Vogue Italia hosts their annual "Remix Contest" (in-association with the International Fur Federation) to provide a platform for up-and-coming designers. The contest was first launched in 2004.

In 2019, Netherlands-born designer Berivan Cemal won the event; the judges' panel included Vogue talent Sara Sozzani Maino, expert of fur sustainability Samantha De Reviziis, Italian designer Gabriele Colangelo and Filipino fashion influencer Bryanboy.

== All-Black issue ==
The July 2008 issue of Vogue Italia featured only black models (photographed by Steven Meisel), with the articles pertaining to black women in the media, arts and entertainment. The magazine claimed to release this issue as a response to widespread criticism that fashion magazines, worldwide, do not feature more black cover models. Industry insiders have claimed that advertisers believe any magazine issue featuring a black cover model is "unable" to sell, or will sell considerably less than issues with non-black cover models. This belief, along with the formation of a protest group in New York City that challenges racism in the industry, convinced Italian Vogues editor, Franca Sozzani to create this issue. It became the highest-selling issue of Italian Vogue in history, and had run-out of print twice, which marked the first time in Condé Nast history that the magazine reprinted an issue to satisfy demand. The reprinted copies displayed headlines as "Most Wanted Issue Ever" and "First Reprint".

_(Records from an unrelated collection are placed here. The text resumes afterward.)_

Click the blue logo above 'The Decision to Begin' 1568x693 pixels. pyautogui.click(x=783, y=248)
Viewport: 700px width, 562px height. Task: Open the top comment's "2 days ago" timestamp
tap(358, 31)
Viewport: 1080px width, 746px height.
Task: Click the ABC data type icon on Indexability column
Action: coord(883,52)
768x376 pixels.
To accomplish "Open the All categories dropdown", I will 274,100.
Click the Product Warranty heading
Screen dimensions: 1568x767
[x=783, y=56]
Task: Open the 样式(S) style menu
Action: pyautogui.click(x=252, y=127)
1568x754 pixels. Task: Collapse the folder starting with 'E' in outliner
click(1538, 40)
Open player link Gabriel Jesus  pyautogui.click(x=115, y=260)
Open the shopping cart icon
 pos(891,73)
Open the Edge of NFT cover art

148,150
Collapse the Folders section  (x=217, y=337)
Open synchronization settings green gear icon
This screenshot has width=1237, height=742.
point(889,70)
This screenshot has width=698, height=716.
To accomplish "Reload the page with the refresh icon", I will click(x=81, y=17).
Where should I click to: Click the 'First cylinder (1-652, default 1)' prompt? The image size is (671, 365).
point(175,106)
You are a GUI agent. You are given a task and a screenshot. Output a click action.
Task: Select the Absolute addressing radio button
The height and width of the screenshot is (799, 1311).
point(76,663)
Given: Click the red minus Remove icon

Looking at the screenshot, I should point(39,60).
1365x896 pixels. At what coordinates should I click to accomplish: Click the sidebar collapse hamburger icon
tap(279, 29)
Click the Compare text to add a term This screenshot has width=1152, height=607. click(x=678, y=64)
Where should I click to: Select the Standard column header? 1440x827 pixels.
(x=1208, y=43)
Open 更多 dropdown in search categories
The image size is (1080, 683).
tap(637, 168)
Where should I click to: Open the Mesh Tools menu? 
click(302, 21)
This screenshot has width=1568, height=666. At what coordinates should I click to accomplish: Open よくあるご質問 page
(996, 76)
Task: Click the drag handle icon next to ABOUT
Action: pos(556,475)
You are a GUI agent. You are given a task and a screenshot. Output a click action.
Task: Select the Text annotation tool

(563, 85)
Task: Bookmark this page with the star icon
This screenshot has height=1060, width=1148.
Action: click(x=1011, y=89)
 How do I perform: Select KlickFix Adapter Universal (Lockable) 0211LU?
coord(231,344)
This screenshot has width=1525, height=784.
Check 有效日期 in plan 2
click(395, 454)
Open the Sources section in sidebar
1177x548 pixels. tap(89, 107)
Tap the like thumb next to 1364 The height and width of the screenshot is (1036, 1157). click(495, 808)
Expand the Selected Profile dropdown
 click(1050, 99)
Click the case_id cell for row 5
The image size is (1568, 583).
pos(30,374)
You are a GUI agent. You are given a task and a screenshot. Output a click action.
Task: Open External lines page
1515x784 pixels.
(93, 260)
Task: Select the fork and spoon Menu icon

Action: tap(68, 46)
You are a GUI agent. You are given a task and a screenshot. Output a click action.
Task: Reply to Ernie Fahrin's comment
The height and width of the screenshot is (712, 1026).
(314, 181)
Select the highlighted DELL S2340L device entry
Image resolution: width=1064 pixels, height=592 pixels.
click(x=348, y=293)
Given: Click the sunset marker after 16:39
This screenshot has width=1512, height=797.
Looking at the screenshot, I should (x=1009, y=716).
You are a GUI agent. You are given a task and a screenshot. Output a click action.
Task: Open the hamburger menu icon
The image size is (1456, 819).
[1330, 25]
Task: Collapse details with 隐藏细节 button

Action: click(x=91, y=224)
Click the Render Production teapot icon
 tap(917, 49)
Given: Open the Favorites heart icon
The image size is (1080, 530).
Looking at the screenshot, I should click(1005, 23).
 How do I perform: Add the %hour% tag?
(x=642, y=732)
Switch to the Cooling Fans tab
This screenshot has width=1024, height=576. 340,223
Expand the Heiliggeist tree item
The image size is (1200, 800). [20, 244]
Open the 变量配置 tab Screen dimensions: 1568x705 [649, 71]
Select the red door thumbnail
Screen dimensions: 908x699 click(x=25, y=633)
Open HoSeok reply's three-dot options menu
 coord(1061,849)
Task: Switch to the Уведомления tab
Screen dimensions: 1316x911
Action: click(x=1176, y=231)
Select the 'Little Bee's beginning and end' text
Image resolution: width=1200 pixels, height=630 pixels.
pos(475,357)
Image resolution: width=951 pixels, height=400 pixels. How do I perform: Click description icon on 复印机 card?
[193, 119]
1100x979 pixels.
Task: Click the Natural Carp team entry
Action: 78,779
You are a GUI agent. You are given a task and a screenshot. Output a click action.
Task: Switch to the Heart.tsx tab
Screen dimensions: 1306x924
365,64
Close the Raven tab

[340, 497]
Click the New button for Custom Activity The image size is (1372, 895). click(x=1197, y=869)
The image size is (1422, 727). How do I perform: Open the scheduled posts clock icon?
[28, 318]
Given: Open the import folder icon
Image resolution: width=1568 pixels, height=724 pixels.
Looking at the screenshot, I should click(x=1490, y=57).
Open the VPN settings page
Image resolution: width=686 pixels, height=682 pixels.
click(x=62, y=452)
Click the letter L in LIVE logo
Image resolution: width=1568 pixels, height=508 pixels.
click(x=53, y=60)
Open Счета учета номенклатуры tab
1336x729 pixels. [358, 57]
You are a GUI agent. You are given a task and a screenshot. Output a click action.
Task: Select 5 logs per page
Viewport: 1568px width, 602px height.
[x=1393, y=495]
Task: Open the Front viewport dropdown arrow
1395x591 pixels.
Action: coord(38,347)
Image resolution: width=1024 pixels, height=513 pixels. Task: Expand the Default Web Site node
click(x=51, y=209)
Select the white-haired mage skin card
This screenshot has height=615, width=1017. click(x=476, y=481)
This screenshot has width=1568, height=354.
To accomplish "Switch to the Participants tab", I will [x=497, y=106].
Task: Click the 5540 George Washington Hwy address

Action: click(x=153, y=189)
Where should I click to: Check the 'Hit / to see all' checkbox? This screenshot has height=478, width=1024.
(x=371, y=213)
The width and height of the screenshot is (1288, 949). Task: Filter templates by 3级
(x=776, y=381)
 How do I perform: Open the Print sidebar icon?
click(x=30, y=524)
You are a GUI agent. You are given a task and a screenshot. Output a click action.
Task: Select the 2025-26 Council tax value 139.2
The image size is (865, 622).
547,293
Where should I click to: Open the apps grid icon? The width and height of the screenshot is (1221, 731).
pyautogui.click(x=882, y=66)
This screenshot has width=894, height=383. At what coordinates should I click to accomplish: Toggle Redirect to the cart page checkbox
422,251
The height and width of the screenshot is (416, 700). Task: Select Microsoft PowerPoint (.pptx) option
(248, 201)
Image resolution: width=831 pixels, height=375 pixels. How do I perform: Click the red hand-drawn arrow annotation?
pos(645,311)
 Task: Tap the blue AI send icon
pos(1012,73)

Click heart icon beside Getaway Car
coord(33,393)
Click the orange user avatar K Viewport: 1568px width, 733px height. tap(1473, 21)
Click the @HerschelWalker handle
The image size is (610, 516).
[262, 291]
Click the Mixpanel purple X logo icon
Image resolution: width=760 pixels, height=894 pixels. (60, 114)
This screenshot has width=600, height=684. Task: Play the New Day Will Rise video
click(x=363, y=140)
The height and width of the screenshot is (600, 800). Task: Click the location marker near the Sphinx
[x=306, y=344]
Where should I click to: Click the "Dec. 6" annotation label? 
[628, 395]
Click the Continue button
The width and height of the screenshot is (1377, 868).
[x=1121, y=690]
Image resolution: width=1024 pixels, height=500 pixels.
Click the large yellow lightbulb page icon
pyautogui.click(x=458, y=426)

However, even though the advertising pages increased by 30%, there was a "glaring lack of black models" in the issue. Meisel said: "I've asked my advertising clients so many times, 'Can we use a black girl?' They say no. Advertisers say black models don't sell."

==VogueEncyclo==
VogueEncyclo is a fashion encyclopedia founded by Vogue Italia (Condé Nast Digital).
It went live on 10 October 2011. It has an archive with topics ranging from A–Z: fashion and costume, designers, photography, cinema, people, mania, bloggers, fabrics and architecture. Anyone is free to participate, all articles have bylines and Vogue staff reviews all submissions.

The whole of the content is accessible in either English or Italian.